Turn the lines into a Markdown table, starting with the first line and ending with the one that contains "fetch news is". Use the columns Number and Line, where Number is the row number, and leave out any blank lines.

--- start of Entries supplied ---

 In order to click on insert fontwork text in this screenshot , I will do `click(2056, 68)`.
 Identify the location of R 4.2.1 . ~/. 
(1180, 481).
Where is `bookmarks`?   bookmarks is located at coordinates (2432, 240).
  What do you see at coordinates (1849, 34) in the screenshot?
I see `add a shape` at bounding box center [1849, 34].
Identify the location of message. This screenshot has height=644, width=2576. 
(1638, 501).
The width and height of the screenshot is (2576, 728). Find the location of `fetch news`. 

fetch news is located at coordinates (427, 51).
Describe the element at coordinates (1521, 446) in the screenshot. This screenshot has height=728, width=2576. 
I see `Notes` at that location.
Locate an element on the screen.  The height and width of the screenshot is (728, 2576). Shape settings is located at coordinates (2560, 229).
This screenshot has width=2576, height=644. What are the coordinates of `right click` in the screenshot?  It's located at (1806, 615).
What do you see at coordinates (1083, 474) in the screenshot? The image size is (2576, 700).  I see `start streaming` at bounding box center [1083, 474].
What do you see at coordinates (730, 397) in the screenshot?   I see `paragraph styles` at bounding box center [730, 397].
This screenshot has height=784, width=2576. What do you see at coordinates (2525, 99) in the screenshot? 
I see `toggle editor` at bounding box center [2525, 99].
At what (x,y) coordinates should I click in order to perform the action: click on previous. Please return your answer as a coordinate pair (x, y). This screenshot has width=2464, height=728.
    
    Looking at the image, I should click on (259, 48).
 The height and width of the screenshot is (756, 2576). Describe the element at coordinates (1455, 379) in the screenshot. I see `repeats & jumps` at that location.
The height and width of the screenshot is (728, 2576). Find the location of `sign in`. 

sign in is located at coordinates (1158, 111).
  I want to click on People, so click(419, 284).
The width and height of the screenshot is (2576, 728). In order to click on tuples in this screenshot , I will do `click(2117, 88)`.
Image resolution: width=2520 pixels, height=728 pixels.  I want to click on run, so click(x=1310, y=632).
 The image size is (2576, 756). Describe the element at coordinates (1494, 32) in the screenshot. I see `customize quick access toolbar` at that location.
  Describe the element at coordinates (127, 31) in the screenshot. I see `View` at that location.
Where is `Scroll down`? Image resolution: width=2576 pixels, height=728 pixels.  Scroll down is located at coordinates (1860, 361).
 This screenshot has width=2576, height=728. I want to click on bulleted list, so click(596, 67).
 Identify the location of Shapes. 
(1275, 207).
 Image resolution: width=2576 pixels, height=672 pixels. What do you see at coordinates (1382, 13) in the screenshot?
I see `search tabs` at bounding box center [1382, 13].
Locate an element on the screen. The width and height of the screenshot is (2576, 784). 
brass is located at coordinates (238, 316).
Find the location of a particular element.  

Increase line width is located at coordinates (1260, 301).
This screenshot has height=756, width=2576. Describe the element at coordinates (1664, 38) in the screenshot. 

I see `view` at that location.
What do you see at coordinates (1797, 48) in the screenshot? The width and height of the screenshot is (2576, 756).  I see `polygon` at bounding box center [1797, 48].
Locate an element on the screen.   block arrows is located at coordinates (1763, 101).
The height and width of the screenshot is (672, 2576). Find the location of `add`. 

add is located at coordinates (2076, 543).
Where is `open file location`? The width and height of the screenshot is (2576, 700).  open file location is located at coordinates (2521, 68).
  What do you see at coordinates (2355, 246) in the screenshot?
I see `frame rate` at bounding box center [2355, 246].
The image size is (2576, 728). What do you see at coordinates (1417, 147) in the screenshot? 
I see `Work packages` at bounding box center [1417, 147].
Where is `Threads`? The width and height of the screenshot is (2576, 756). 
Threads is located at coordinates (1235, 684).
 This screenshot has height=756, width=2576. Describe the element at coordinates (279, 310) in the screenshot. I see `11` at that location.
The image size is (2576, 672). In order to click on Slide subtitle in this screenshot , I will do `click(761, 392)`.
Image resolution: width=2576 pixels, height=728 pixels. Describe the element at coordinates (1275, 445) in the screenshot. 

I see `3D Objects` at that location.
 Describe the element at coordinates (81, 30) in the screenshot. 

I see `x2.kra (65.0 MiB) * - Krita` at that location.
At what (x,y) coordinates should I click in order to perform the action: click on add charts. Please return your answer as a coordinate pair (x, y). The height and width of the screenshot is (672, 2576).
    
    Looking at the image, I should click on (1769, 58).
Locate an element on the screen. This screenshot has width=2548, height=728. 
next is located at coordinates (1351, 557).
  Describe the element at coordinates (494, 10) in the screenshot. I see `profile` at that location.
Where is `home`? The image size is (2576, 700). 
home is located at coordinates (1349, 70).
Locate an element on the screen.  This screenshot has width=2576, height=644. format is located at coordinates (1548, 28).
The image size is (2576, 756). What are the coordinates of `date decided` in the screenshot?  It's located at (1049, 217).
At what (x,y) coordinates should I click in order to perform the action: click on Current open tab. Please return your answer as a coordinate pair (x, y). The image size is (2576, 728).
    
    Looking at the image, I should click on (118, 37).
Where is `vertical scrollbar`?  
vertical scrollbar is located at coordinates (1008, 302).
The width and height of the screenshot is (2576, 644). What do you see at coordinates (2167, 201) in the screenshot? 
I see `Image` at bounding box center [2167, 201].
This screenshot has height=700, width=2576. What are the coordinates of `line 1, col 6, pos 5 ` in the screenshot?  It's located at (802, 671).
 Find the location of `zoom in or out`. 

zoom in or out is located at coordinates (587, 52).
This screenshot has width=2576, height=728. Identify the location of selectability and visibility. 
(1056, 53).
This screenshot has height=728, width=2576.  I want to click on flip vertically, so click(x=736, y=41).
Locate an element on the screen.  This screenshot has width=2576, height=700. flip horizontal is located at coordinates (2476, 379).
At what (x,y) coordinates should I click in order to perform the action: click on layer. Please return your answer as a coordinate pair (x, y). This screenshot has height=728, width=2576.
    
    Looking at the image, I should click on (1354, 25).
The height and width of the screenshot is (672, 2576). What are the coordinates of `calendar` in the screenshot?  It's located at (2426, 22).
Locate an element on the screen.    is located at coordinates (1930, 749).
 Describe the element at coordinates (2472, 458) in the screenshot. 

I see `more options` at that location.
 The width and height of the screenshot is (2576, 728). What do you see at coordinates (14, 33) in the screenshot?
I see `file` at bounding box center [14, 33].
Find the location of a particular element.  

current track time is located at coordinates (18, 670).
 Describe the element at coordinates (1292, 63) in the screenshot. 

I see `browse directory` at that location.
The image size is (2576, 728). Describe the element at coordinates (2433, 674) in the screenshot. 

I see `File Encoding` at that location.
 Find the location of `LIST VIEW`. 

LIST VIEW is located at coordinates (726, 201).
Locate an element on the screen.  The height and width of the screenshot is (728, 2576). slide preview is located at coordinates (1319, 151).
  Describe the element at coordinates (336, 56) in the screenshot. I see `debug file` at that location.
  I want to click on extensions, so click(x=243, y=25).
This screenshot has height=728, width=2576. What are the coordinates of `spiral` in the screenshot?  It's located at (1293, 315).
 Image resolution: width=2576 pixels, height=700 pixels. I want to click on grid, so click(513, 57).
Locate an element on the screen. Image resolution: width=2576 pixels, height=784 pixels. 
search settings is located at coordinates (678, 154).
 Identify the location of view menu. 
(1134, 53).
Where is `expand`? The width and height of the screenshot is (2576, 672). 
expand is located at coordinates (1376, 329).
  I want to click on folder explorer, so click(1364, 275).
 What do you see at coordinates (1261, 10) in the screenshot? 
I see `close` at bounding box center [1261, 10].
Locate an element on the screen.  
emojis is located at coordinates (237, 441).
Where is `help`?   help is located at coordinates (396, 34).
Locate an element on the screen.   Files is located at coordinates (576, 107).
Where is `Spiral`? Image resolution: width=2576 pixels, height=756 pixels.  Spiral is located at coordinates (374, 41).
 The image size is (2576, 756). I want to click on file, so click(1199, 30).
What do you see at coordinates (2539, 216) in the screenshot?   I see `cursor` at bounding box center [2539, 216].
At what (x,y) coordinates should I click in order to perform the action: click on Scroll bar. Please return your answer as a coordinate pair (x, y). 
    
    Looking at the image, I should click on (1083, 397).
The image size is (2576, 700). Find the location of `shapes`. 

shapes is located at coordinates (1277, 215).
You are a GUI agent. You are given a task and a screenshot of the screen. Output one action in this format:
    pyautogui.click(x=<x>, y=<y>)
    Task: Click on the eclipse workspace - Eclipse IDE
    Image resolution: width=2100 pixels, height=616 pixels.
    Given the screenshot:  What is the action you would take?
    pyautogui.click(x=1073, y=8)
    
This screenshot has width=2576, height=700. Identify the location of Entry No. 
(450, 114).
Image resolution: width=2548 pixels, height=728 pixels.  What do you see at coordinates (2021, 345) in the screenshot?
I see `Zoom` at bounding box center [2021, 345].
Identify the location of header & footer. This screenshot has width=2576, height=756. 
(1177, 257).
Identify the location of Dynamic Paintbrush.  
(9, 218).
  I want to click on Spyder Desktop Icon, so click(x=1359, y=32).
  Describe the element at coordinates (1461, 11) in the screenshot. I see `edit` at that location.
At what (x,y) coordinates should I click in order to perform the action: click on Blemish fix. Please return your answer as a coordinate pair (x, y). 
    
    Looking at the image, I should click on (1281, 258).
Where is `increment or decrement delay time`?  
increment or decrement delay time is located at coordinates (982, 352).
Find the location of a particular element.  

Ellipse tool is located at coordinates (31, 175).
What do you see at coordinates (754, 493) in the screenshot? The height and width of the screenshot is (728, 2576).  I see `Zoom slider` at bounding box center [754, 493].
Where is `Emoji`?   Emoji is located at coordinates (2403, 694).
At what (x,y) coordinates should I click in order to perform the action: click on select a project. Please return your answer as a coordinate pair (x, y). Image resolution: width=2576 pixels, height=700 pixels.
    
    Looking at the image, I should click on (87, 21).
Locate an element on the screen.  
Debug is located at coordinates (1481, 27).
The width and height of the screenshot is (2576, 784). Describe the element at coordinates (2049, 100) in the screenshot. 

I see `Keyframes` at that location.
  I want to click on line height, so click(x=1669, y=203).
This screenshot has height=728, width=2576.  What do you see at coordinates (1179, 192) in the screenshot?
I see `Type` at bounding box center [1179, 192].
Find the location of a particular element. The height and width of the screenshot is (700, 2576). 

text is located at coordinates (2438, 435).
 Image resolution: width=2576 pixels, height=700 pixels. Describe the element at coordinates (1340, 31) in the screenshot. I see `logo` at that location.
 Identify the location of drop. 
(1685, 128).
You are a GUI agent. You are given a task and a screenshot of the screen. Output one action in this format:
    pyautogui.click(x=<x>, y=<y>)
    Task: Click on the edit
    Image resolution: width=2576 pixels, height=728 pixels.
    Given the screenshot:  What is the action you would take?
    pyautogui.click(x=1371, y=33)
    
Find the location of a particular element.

--- end of Entries supplied ---

(Answer to the task):
| Number | Line |
|---|---|
| 1 |  In order to click on insert fontwork text in this screenshot , I will do `click(2056, 68)`. |
| 2 |  Identify the location of R 4.2.1 . ~/.  |
| 3 | (1180, 481). |
| 4 | Where is `bookmarks`?   bookmarks is located at coordinates (2432, 240). |
| 5 |   What do you see at coordinates (1849, 34) in the screenshot? |
| 6 | I see `add a shape` at bounding box center [1849, 34]. |
| 7 | Identify the location of message. This screenshot has height=644, width=2576.  |
| 8 | (1638, 501). |
| 9 | The width and height of the screenshot is (2576, 728). Find the location of `fetch news`.  |
| 10 | fetch news is located at coordinates (427, 51). |